◆ Aim of the task ◆
An exact transcription of all the records, free of pictures, is the expected answer.

◆ Data shown ◆

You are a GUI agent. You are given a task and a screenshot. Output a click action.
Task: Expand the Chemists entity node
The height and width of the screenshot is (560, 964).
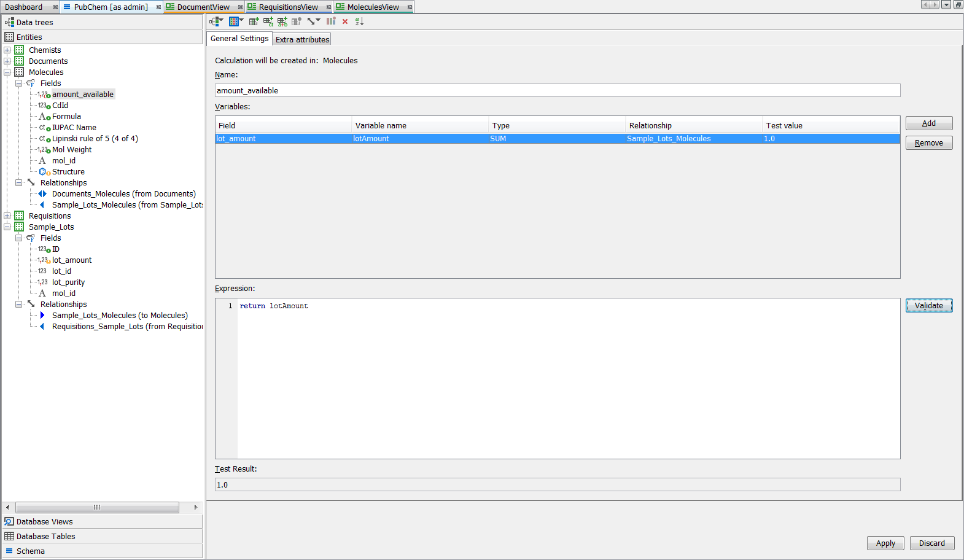coord(7,50)
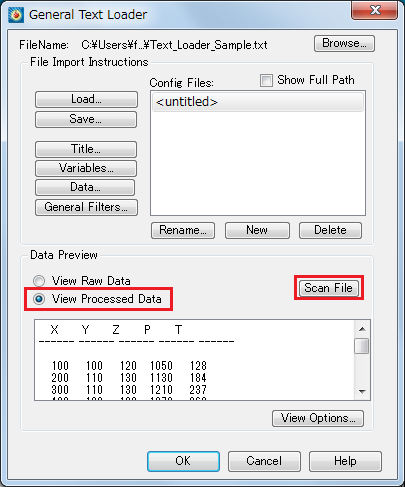
Task: Click the General Text Loader app icon
Action: point(16,15)
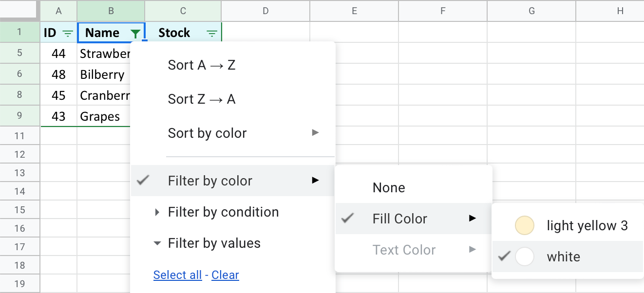The height and width of the screenshot is (293, 644).
Task: Choose Sort Z to A
Action: click(201, 99)
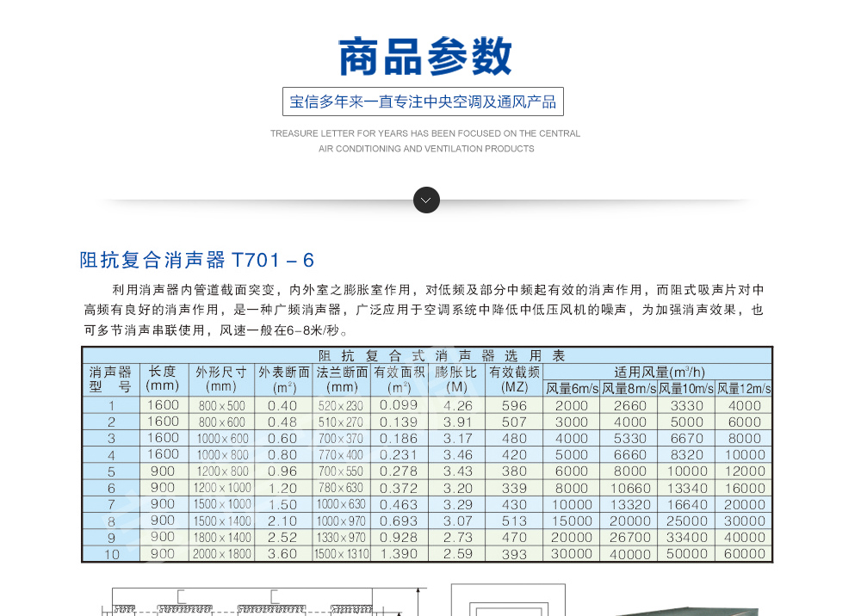The image size is (861, 616).
Task: Select the 适用风量 (m³/h) header cell
Action: (x=659, y=373)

◆ Solution to the exercise ◆
You are a GUI agent. You are given a task and a screenshot. Output a click action.
Task: Expand the Chemists entity node
The height and width of the screenshot is (560, 964).
coord(7,50)
Task: Click the General Text Loader app icon
Action: point(16,15)
The height and width of the screenshot is (293, 644).
Task: Choose Sort Z to A
Action: click(201, 99)
The image size is (861, 616).
Task: Select the 适用风量 (m³/h) header cell
Action: (x=659, y=373)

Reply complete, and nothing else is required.